(Collected data)
- Opening Delimiter -

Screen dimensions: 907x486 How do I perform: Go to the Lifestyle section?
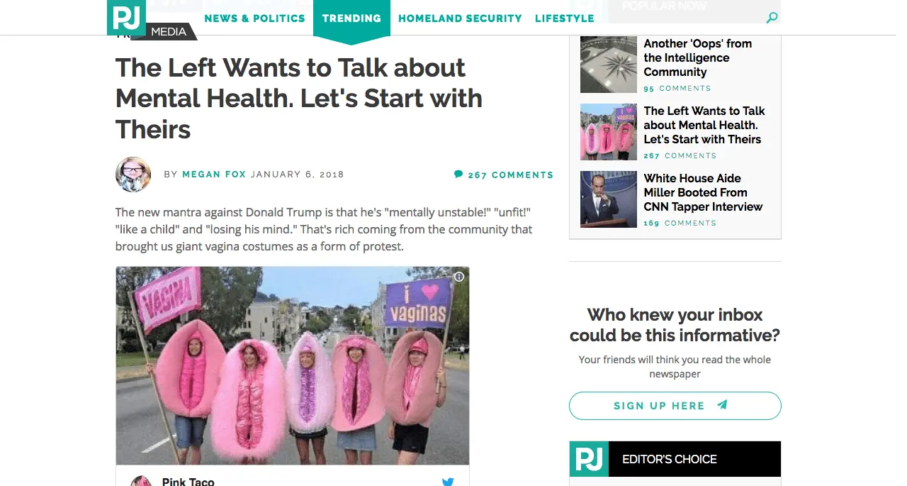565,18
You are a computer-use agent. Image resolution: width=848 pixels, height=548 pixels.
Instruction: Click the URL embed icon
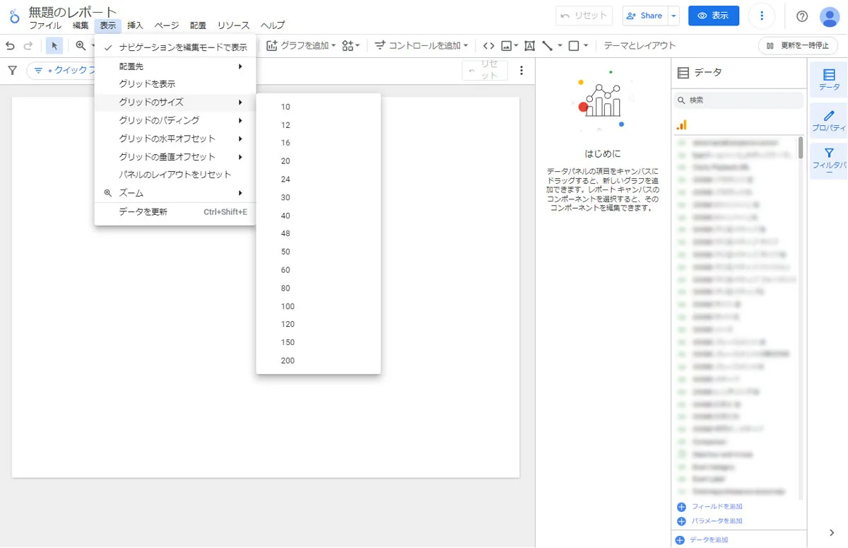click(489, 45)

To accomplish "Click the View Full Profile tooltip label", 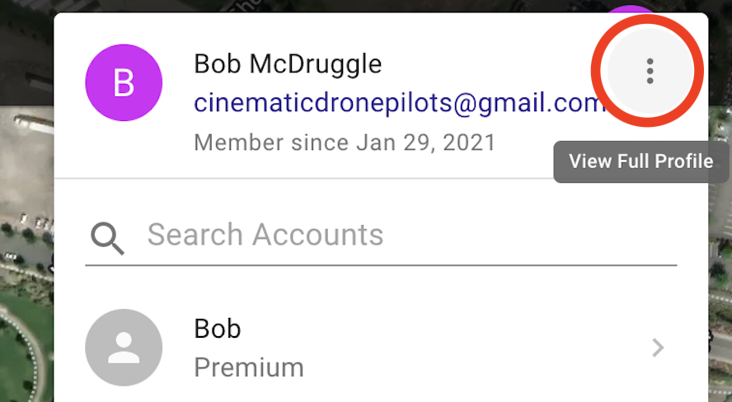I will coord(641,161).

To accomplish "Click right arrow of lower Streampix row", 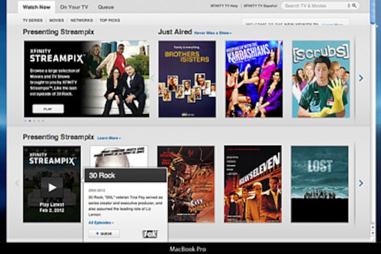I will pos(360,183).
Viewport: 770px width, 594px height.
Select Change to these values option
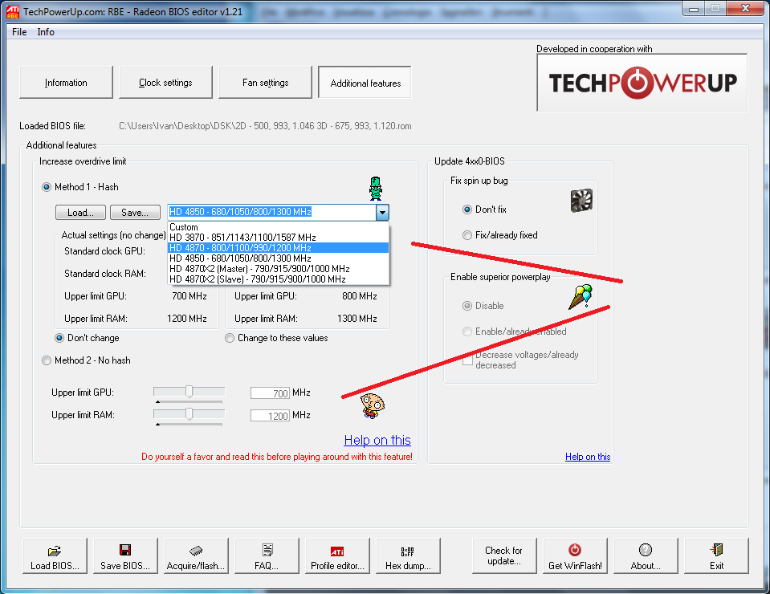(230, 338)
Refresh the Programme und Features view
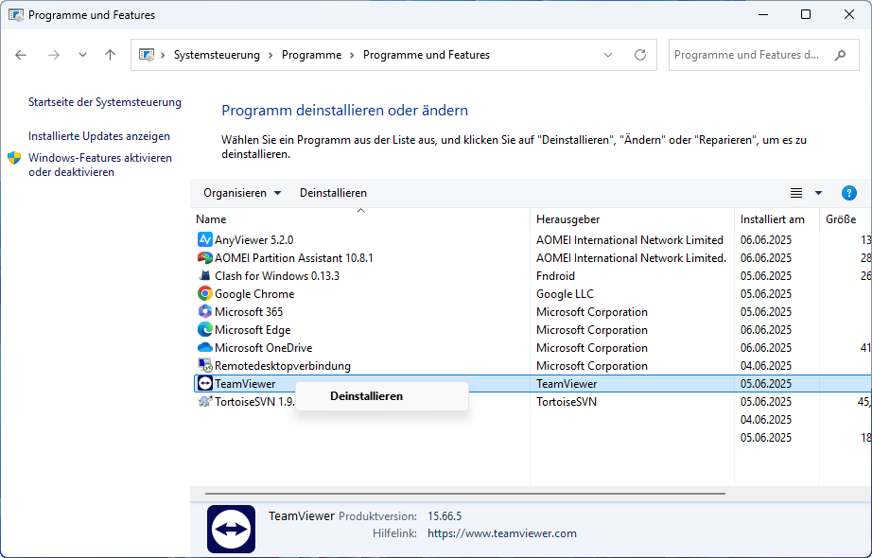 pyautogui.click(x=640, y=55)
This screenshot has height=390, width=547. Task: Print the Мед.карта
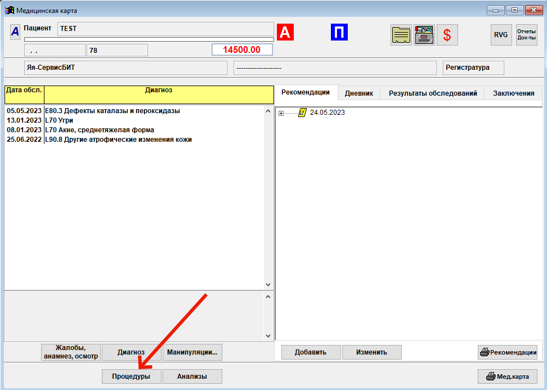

- Closing Delimiter -

= Prompt =
Copy each line of the data that contains the word "width".

= Response to the task =
You are a computer-use agent. Image resolution: width=848 pixels, height=548 pixels.
Viewport: 770px width, 594px height.
This screenshot has height=390, width=547. Task: Print the Мед.карта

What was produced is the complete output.